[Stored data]
----------------
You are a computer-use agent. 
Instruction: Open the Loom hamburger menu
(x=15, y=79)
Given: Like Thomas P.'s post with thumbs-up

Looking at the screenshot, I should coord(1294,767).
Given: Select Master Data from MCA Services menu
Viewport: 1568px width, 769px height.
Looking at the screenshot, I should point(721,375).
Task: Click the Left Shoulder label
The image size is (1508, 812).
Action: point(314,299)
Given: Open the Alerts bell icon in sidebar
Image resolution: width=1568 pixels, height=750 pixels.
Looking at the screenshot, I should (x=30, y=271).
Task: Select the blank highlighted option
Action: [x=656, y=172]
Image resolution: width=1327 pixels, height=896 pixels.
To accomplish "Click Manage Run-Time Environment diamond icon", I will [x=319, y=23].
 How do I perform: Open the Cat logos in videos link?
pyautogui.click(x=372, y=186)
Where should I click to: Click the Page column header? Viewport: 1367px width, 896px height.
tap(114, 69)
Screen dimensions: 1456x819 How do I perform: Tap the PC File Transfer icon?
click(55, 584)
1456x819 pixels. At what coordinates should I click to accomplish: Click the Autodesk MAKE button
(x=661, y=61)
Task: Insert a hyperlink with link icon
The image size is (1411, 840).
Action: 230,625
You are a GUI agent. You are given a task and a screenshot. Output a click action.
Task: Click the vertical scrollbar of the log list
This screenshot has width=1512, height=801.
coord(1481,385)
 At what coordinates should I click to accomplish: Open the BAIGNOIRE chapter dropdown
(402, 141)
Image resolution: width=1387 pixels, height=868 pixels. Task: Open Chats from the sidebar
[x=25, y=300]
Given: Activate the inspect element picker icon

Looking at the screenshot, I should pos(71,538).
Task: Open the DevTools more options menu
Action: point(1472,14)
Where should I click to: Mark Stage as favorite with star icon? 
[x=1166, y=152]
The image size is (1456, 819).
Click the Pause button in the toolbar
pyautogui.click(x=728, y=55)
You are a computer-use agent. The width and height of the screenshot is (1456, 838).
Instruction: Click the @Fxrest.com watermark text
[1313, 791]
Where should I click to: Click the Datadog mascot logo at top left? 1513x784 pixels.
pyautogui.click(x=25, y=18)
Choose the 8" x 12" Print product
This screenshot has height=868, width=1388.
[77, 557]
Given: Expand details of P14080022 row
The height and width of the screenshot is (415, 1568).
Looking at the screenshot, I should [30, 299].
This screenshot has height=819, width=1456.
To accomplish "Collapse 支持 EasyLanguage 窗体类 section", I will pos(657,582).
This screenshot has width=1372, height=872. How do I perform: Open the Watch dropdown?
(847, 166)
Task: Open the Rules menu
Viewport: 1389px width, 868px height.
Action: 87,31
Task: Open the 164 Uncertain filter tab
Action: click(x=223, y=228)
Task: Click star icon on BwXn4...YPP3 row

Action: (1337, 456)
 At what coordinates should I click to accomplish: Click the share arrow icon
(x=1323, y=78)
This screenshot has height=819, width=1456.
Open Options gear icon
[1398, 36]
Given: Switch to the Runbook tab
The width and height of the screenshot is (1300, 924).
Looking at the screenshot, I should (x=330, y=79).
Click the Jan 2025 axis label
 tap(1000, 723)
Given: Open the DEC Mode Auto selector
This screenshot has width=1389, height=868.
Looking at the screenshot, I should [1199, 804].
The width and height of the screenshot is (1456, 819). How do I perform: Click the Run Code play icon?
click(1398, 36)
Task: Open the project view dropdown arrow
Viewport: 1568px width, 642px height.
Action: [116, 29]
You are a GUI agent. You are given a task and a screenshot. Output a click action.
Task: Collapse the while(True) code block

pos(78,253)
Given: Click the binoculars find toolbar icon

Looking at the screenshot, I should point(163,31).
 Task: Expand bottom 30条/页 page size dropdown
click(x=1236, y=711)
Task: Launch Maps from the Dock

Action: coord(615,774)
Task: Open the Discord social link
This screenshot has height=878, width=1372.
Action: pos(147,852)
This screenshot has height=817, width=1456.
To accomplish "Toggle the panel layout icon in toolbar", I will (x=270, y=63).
----------------
TASK GOAL: Report each line in the data that holds the word "agent".

EXERCISE ANSWER:
You are a computer-use agent. 
You are a GUI agent. You are given a task and a screenshot. Output a click action.
You are a computer-use agent. The width and height of the screenshot is (1456, 838).
You are a GUI agent. You are given a task and a screenshot. Output a click action.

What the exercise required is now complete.